| AIM OF THE TASK |
In the material below, find every line with "computer" and pull it out.
"""
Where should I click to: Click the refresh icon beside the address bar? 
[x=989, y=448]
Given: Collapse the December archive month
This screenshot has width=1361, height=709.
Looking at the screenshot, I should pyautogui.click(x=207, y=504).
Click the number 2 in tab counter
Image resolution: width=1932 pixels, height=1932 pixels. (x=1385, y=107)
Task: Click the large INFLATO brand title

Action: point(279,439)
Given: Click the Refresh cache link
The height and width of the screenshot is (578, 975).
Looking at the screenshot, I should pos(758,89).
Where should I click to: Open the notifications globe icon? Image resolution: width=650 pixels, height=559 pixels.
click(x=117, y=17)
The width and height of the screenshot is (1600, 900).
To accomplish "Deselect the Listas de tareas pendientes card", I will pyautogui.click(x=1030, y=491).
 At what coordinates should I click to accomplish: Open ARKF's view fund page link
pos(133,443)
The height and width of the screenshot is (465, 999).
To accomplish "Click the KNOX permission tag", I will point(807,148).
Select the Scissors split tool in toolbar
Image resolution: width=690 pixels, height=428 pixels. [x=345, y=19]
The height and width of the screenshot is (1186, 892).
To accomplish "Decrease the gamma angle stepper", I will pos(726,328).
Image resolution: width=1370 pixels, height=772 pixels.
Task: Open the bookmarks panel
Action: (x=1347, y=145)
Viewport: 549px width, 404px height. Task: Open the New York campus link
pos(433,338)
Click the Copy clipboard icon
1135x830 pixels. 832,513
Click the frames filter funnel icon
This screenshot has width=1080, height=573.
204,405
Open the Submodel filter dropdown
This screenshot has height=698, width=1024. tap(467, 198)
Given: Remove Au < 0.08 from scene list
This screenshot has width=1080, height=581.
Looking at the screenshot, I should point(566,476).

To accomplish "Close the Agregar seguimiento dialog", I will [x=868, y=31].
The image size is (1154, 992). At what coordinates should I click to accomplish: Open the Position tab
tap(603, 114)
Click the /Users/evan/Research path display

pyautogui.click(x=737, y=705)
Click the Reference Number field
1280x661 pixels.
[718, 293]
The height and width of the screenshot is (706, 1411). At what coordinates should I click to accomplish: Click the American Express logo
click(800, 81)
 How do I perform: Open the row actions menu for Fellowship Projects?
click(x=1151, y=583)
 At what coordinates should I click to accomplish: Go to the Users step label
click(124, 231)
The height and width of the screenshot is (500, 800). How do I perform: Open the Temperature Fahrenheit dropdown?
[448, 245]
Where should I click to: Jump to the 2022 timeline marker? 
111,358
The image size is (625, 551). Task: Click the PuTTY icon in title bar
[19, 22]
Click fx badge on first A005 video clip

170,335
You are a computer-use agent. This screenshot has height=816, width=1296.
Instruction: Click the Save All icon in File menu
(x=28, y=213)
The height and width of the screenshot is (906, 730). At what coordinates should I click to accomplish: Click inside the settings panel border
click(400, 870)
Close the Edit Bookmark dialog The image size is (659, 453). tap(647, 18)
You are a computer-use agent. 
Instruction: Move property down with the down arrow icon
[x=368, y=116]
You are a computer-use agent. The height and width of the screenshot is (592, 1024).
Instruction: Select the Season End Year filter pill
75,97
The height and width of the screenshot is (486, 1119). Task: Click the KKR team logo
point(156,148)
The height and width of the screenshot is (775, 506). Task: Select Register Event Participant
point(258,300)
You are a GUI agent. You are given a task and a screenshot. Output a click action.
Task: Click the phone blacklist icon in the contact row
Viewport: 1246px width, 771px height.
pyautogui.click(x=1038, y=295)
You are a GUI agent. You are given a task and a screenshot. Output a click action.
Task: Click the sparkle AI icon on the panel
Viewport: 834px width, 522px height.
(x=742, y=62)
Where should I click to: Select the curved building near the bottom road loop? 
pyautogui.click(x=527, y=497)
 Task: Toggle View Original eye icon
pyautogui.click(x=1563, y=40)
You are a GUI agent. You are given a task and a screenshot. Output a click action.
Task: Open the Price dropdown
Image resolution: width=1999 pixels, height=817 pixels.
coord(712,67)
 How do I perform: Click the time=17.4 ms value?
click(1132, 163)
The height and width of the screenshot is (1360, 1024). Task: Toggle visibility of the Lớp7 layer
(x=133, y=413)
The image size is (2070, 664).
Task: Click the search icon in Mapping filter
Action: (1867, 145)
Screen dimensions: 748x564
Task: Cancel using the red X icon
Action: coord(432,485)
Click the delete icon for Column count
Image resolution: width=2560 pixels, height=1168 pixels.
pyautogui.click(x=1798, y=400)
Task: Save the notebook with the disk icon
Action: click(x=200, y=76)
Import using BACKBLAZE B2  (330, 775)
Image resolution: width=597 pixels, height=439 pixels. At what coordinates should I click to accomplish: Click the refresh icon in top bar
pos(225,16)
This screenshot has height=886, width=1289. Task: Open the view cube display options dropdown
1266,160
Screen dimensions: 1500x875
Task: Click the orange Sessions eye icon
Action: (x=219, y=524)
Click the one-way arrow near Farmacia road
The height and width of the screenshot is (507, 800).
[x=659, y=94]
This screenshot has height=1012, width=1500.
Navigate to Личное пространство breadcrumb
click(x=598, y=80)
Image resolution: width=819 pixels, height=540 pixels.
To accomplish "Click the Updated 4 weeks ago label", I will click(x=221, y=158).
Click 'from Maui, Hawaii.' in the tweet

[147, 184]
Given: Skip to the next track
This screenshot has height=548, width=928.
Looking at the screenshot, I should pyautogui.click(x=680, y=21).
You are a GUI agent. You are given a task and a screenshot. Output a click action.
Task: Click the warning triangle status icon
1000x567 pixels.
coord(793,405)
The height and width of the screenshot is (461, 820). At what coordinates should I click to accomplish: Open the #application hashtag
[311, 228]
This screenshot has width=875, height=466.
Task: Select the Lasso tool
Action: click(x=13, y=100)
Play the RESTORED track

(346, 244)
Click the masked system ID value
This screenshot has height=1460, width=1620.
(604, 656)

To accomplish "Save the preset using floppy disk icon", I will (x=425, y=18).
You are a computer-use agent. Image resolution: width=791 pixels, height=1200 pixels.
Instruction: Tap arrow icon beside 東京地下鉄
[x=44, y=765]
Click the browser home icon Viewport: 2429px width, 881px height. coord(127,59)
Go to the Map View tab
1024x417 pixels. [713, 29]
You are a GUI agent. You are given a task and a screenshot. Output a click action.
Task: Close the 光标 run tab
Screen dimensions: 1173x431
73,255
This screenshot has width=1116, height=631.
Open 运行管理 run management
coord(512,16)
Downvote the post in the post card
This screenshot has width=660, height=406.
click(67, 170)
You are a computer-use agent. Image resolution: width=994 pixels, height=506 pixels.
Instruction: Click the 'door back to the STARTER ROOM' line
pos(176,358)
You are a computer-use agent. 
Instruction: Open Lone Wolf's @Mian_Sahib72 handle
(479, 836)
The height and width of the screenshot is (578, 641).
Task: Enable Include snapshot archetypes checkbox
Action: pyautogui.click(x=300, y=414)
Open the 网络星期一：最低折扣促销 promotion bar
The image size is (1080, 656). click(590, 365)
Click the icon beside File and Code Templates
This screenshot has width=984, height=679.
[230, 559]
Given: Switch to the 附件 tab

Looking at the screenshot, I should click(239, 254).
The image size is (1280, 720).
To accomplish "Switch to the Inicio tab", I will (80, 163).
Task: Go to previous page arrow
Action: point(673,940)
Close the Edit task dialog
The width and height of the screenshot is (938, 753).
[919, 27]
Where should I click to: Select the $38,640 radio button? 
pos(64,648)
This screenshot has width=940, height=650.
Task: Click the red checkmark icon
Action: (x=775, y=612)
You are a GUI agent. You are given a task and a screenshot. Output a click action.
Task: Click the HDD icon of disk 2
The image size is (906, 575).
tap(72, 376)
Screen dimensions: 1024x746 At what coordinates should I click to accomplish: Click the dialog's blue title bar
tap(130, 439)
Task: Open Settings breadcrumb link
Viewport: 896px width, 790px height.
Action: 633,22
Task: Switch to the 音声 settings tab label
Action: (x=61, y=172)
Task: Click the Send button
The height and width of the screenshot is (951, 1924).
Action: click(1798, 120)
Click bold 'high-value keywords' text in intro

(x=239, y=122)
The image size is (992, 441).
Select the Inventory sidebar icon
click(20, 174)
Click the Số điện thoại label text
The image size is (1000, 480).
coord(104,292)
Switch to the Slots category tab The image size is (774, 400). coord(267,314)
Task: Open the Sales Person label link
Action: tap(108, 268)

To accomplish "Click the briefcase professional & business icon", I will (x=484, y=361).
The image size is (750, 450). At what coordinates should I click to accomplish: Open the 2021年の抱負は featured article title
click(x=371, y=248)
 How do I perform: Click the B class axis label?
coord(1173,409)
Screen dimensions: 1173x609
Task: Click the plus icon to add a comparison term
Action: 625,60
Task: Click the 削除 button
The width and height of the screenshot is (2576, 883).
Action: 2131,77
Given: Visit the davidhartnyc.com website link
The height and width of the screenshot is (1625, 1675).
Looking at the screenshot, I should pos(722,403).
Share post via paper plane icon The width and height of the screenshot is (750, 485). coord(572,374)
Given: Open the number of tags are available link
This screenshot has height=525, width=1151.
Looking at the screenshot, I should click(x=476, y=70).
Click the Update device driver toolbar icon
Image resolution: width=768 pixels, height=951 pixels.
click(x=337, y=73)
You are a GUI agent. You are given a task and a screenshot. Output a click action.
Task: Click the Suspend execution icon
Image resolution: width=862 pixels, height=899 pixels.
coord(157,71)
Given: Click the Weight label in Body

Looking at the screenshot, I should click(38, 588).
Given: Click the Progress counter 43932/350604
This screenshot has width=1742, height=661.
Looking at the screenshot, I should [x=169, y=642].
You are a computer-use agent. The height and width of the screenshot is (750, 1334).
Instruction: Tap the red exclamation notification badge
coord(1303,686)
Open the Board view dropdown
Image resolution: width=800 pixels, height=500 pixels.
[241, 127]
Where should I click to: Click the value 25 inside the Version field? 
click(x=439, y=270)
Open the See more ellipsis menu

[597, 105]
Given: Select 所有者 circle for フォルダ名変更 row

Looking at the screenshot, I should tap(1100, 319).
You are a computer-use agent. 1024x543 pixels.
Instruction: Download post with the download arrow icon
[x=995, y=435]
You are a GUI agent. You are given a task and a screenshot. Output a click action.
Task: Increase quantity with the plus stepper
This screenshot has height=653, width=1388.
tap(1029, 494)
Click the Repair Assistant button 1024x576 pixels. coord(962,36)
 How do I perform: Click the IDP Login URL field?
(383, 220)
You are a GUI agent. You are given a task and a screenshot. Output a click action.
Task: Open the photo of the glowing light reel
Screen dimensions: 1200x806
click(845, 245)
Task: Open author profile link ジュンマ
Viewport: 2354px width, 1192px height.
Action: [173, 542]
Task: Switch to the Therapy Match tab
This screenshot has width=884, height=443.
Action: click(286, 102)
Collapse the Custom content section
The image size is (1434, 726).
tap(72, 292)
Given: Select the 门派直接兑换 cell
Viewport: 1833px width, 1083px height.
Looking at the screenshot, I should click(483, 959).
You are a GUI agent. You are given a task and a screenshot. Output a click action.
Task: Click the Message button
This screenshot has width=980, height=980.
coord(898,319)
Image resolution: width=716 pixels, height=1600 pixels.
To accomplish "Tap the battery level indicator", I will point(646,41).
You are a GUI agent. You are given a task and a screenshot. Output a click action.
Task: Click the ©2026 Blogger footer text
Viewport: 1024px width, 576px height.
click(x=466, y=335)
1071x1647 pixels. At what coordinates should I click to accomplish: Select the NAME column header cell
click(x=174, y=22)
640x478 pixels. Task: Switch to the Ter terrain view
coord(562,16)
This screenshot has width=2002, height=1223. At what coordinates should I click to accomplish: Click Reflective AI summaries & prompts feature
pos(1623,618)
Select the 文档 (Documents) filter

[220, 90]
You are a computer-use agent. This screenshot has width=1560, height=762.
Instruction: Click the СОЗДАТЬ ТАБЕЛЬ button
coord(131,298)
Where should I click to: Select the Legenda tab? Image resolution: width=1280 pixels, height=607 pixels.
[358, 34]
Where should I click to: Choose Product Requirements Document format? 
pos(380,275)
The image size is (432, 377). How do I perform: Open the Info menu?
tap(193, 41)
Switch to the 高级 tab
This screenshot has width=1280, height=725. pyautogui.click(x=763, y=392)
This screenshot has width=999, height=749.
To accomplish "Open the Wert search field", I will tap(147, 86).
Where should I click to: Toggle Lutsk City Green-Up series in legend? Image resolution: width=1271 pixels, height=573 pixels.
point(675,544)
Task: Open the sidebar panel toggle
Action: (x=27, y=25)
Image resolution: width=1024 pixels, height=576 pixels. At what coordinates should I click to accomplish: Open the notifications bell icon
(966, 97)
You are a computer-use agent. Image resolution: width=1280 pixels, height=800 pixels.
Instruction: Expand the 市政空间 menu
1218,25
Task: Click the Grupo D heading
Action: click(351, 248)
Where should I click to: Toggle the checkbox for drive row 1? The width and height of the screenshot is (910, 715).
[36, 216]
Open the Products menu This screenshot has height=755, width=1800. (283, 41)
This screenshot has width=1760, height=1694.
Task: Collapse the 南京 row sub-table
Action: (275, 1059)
"""
| EXERCISE ANSWER |
You are a computer-use agent. This screenshot has height=816, width=1296.
You are a computer-use agent. 
You are a computer-use agent. The height and width of the screenshot is (592, 1024).
You are a computer-use agent. Image resolution: width=791 pixels, height=1200 pixels.
You are a computer-use agent. Image resolution: width=994 pixels, height=506 pixels.
You are a computer-use agent. 
You are a computer-use agent. The height and width of the screenshot is (750, 1334).
You are a computer-use agent. 1024x543 pixels.
You are a computer-use agent. This screenshot has width=1560, height=762.
You are a computer-use agent. Image resolution: width=1280 pixels, height=800 pixels.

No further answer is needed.